*view this file as a Jupyter notebook*

How late are Dublin busses and where are you more likely to experience them?

Dublin Bus periodically releases some of their vehicle location data as open data on data.smartdublin.ie The AVL data, or Automated Vehicle Location, records the time and location of every stop a bus makes, along with other information such as how long the door was open. Passenger data is unfortantely not available with the AVL system. In addition to actual arrival and departure times from each stop, the includes normal arrival and departure times as per each route's schedule, allowing us to calculate how far off schedule each bus action is.

This script produces an interactive map to look at the amount and timing of peak lateness in the Dublin AVL data. We will use color to show the time of day where busses are most late, and the size of map symbols to show the magnitude of lateness. General spatial patterns emerge which show that some regions of Dublin experience later busses at different parts of the daily commute.

The data is no longer available for download on Smart Dublin's data repository. But I have downloaded a sample from 2017 that used to be available. You can download the folders from my Github here. Each folder is named with the date of the data collected and contains many individual csv files. The files contain all of the information to link vehicles, schedules, routes, stops, etc. We will only use the veh_stops table, which contains a record of each stop made during the course of a day. You may download each folder, or we will use DublinBus_AVL_20170111 - Wednesday, January 11, 2017 - for this demo.

Let's start with the necessary R imports and read the veh_stops.csv file. Note that this Jupyter notebook runs on R version 4.0.0, which is necessary for the animated map at the end.


veh_stops <- as.data.frame(read.table("../Data/DublinBus_AVL_20170111/veh_stop.csv",


This file contains important information about each time a bus stops. The time of day is given in number of seconds since the start of the day and stored in act_arr_time or "actual arrival time" and act_dep_time or "actual departure time." We will compare this time to the nom_dep_time or "normal departure time," which is based on each bus's normal schedule and only works if the location of the stop can be automatically matched to a designated bus stop, to determine if the bus is late.

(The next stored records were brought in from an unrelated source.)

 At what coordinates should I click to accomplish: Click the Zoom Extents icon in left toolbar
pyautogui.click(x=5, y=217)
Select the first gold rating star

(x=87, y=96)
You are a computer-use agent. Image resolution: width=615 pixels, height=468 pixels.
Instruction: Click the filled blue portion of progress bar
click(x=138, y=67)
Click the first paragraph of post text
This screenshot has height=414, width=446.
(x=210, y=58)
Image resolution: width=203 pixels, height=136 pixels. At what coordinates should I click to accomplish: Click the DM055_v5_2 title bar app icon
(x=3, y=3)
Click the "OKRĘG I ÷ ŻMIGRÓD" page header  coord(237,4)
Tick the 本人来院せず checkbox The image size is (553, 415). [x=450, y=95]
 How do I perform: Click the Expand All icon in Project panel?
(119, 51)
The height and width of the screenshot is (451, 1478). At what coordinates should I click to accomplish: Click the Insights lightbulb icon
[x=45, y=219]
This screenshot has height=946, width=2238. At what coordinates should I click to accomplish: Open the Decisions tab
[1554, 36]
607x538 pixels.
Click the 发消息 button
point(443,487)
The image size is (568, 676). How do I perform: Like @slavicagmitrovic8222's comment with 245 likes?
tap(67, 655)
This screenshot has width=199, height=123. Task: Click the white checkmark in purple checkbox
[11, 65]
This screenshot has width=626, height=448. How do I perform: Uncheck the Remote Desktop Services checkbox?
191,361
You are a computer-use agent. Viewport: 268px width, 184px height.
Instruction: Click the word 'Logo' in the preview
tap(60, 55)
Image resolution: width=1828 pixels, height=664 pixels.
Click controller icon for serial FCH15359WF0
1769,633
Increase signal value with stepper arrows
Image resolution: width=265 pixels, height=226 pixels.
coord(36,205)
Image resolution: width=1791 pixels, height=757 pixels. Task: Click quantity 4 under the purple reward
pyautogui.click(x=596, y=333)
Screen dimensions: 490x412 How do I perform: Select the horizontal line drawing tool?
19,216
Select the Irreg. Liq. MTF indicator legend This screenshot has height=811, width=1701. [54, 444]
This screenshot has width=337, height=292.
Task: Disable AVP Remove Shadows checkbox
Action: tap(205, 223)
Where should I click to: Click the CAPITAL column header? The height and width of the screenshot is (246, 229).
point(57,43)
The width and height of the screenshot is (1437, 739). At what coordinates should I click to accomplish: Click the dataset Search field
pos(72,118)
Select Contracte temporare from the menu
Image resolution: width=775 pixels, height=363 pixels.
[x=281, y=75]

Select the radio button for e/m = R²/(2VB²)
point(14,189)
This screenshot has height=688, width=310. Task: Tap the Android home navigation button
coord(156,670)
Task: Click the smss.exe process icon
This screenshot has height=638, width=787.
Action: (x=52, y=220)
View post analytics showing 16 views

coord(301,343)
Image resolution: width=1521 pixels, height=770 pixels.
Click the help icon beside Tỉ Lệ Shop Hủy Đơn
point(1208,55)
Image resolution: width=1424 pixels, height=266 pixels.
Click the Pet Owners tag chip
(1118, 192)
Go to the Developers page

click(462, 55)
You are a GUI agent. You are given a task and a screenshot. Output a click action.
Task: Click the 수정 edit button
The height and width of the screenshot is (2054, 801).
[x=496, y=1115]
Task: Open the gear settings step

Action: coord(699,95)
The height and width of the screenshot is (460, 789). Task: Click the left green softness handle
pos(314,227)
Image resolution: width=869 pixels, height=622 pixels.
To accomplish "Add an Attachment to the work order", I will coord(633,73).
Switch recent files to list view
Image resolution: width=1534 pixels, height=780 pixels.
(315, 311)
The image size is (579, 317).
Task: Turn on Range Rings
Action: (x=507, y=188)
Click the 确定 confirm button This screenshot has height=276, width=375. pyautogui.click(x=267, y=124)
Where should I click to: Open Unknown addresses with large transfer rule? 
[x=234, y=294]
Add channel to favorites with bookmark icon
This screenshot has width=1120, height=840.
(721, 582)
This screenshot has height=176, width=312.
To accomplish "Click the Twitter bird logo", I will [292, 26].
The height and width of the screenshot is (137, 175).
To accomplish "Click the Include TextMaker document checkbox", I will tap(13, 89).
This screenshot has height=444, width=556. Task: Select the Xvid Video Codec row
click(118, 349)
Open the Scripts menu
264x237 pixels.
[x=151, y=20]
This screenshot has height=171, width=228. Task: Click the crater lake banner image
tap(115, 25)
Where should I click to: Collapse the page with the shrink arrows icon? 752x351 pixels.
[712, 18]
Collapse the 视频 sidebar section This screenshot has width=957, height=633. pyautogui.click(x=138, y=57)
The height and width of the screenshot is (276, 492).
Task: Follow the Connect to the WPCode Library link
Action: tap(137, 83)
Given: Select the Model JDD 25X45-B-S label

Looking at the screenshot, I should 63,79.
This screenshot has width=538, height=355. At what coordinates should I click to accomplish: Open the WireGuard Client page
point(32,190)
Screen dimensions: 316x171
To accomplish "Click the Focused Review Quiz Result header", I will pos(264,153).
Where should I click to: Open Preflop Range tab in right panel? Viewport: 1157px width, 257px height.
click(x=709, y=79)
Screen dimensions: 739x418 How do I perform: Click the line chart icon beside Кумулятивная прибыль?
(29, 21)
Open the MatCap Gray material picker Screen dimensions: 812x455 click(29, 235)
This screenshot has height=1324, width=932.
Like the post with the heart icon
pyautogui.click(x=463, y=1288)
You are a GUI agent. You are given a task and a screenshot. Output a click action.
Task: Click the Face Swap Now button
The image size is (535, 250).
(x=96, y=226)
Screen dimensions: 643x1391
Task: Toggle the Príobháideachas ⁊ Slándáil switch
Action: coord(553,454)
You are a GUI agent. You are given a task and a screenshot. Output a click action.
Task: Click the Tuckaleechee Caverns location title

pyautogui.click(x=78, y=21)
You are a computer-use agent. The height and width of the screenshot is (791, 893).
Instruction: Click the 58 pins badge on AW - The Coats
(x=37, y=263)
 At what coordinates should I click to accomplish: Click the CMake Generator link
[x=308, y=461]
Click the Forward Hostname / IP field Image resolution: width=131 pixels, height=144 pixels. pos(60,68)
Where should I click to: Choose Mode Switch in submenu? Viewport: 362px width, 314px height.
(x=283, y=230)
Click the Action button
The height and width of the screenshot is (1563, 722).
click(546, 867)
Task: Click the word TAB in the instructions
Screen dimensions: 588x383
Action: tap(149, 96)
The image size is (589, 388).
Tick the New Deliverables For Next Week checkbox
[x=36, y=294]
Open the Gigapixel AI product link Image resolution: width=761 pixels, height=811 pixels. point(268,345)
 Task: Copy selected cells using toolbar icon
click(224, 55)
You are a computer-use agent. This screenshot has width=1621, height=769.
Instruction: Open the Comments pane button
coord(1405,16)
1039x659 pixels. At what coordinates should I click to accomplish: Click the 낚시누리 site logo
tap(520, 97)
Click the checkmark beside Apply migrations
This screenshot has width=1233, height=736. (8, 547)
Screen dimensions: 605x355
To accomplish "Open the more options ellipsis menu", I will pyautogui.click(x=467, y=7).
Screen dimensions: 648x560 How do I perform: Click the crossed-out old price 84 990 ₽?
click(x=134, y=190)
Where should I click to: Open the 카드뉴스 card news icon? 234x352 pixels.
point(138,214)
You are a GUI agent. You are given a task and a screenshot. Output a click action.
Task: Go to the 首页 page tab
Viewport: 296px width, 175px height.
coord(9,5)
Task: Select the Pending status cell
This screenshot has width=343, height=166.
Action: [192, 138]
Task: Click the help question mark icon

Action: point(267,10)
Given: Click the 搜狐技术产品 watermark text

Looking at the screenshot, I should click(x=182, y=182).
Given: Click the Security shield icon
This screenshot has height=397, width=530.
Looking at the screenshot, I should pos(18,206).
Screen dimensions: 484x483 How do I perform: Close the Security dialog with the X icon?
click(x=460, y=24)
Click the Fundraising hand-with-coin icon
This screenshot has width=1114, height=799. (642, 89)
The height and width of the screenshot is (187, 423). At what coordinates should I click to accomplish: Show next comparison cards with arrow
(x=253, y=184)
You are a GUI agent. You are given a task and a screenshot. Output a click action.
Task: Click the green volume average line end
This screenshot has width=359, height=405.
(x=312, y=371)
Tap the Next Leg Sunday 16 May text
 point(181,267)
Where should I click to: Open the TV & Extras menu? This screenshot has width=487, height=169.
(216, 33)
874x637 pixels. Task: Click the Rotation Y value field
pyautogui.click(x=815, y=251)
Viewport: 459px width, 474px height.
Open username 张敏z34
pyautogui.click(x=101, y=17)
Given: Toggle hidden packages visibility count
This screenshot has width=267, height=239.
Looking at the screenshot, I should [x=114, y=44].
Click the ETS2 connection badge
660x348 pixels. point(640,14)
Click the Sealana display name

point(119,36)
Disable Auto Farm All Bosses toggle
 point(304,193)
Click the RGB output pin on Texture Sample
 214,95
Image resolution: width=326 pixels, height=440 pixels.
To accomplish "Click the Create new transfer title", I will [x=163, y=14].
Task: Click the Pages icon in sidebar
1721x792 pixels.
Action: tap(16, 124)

The other fields either provide information about the bus when it stops or allows matching of the stops data with other database files on trips, vehicles, routes, and more.

Exclude entries which do not have location or timing, and calculate a new attribute for number of seconds off-schedule. If the location is NA or 0, or if the normal departure time was not able to be determined, remove those records.

veh_stops <- subset(veh_stops, gps_longitude!=0)
veh_stops <- subset(veh_stops, !is.na(act_dep_time))
veh_stops <- subset(veh_stops, !is.na(nom_dep_time))
veh_stops$off_sched <- veh_stops$act_dep_time - veh_stops$nom_dep_time


Let's make a quick map of the stops made by busses on January 11.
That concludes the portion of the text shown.